Theoretical Explanation of Instability: The framework explains why adding taxa can sometimes degrade inference. It is not a failure of the model, but a consequence of the "mismatch" term in the variance decomposition. When the target shifts (e.g., adding a tip changes the tMRCA of the sample), the uncertainty about the distance to the true limit can temporarily outweigh the learning gained about the new target.
Fundamental Limits of Phylodynamics: The paper demonstrates that sequence data alone has a hard limit on what can be learned about the latent genealogy. Without knowledge of the latent process structure (specifically the absorption status), there is an irreducible uncertainty gap between what an analyst can infer and what is theoretically knowable.

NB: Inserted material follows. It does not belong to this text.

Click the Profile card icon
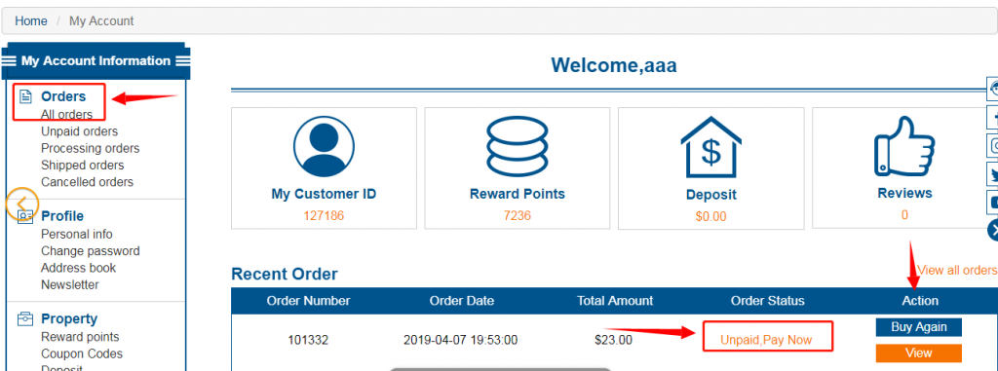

Practical Guidance: By classifying estimands into learning classes, the theory helps practitioners anticipate the behavior of specific metrics (like tMRCA vs. tree length) as datasets grow. It suggests that for "absorbing" estimands, early additions may yield high variance due to mismatch, while later additions (post-absorption) behave like standard learning.

In summary, Pascall provides a rigorous mathematical framework that moves beyond the assumption that "more data is always better," revealing the complex interplay between data accumulation, target shifting, and latent structural uncertainty in phylogenetic inference.